The reality is you have to fight, tooth and nail, every single day to swim upstream, to fight against the ways that these institutions were created to function. And I think the other piece that's incredibly important as well is, as Lisa's talking about, when we're moving these resources though, the need to center the vision, the voices, and the leadership, to remove as many barriers as possible, to give no strings attached resources because we implicitly trust the dreams and the vision of BIPOC communities. And we trust because we have seen over and over and over again for centuries that when the vision, the voices, and the dreams of black folks and other communities of color are centered, it makes everyone's life better. It changes the world for the better again and again and again.

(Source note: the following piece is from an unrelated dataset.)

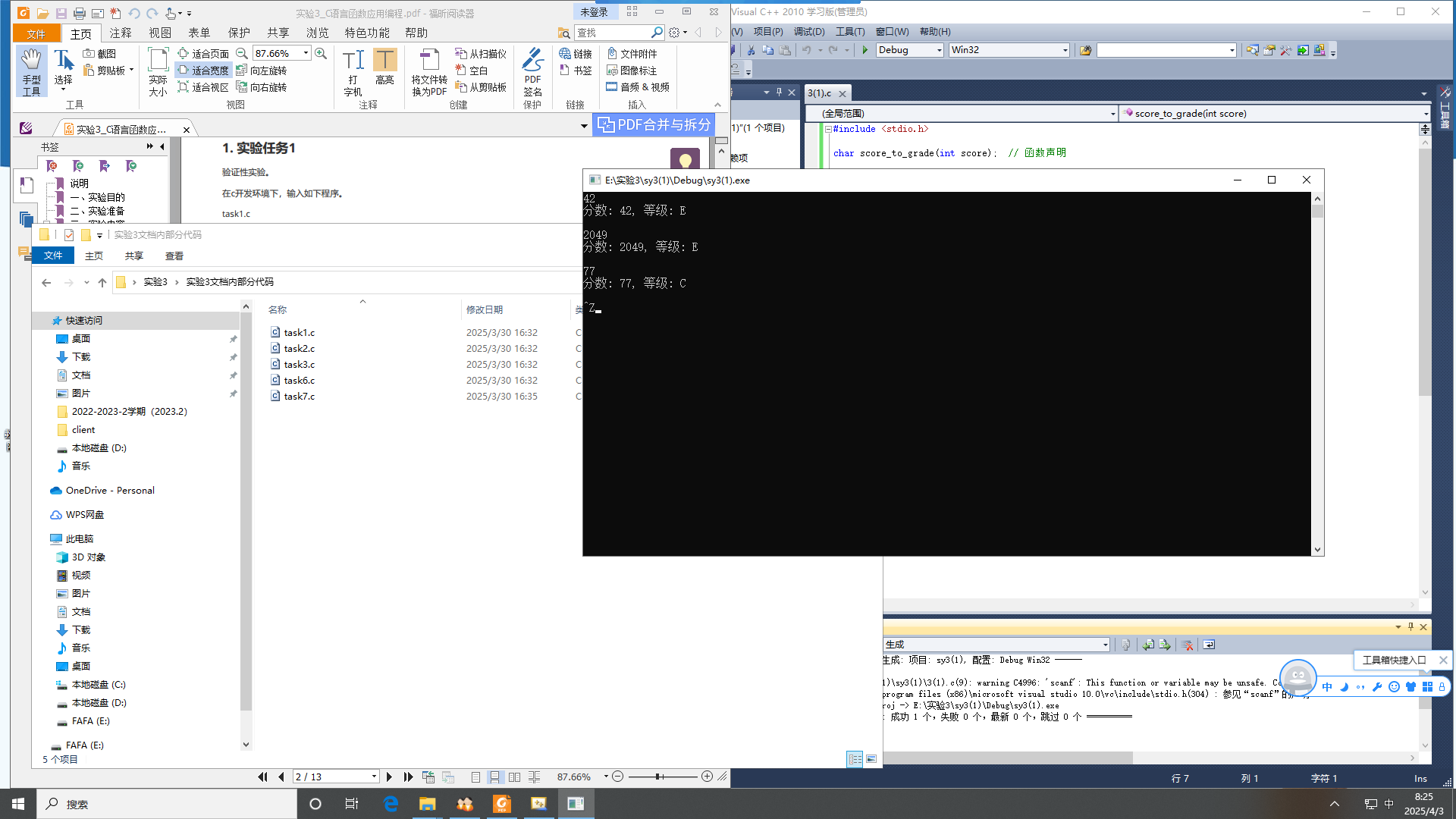1456x819 pixels.
Task: Open the 调试(D) menu
Action: 808,32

And so to say, "Oh my God, y'all have been holding this work for so long. How can we give these resources to you and know that you will use them in the best way possible? And while we continue to do our work to try and dismantle as much as we can, the ways that these systems we are part of continue oppression." But I think it's so important recognizing the need for no strings at all, no parameters or designations around the money that is being given to communities because communities have a proven track record for centuries that we fight and we win and we win for everyone. And many of the things that make those wins possible, that make these liberated futures possible, are things that cannot be quantified. Political education and leadership development and capacity building and community creation and space for dreaming and visioning. You cannot come out, "Okay, well what is your agenda for your collective visioning of the future a hundred years from now?" That will kill the creativity.

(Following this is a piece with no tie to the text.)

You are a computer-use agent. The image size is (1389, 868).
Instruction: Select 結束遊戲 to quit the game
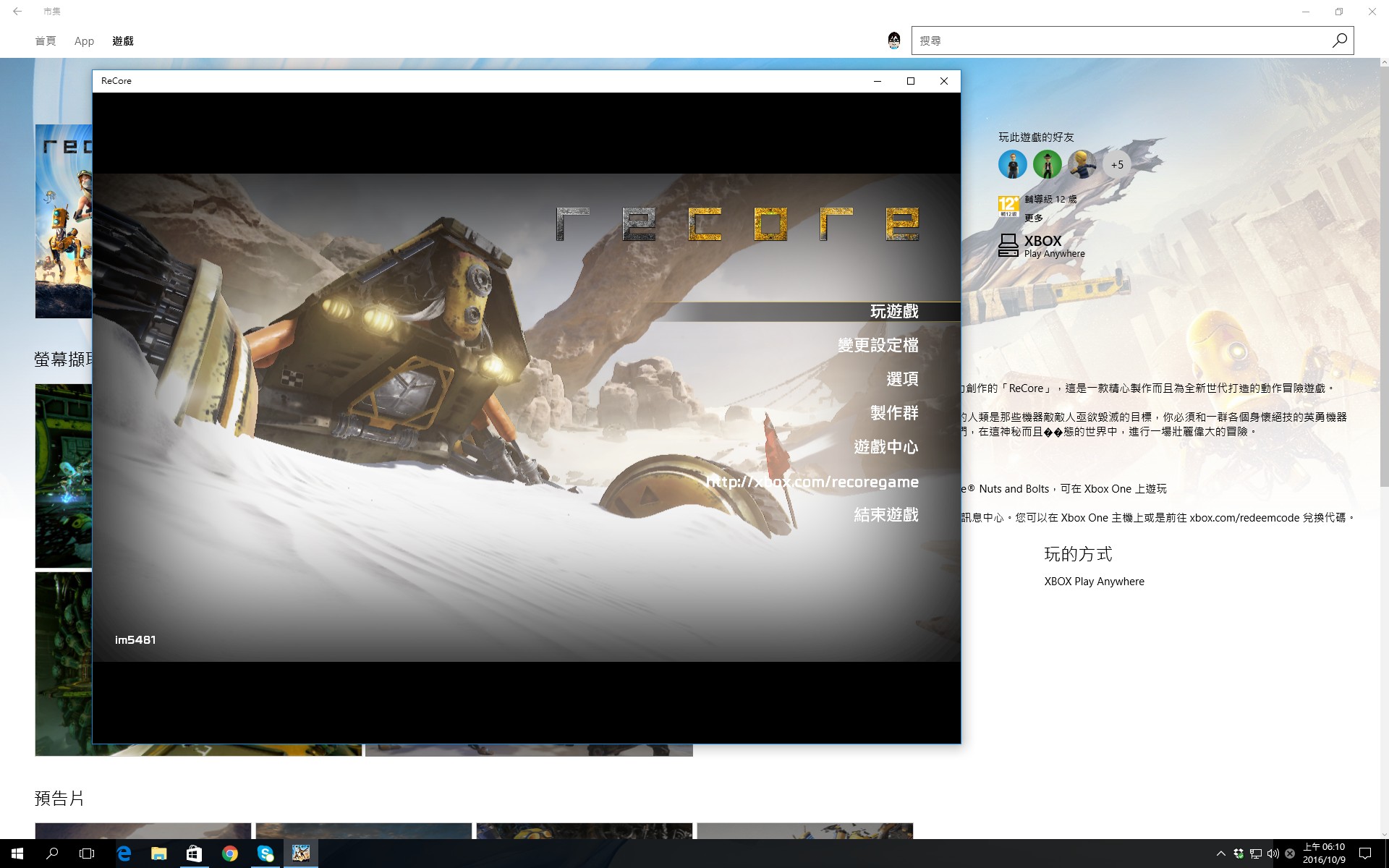(886, 515)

And this goes back to that idea of organizing and art not being separate. You don't sit down with an artist and say, "Well, I need you to paint something that covers two thirds of this canvas and incorporates these four different colors and reflects this specific angle." But we do that for community-based organizations every day when you're giving them funding. You try and completely limit and control their creativity and their ingenuity. So instead saying, "We trust because y'all have done this over and over again. Here are the resources. You tell us what else you need. We're going to be here trying to do our work and dismantle as much of this oppression as we possibly can."

Lisa Yancey:
Write the check. Write the check, make the connections, open your doors, and create access to spaces and communities. So just do it.

Sherylynn Sealy:
I have two mics in my hands and I just released them to the ground. Oh my gosh. Okay. Well, we have come to the end of our podcast. Thank you so much, Lisa and Walidah, for the conversation and for participating in our Racial Equity Podcast Series. Your work sheds a lot of light on how we should be thinking, strategizing, and acting toward the future and what will hopefully be the future that we'll live to see. And to our listeners, we look forward to continuing these conversations, so be sure to tune into the GIA Racial Equity Podcast Series, be sure to follow us on Facebook at GI Arts, Twitter at GI Arts, and Instagram at Grantmakers in the Arts. If you have any questions, feel free to reach out to me, Sherylynn Sealy, at sherylynn@giarts.org. And lastly, as Dr. Mae Jemison says, "Never be limited by other people's limited imaginations." So to everyone listening, keep visualizing, keep imagining radically and take action towards true liberation. Thank you so much for listening.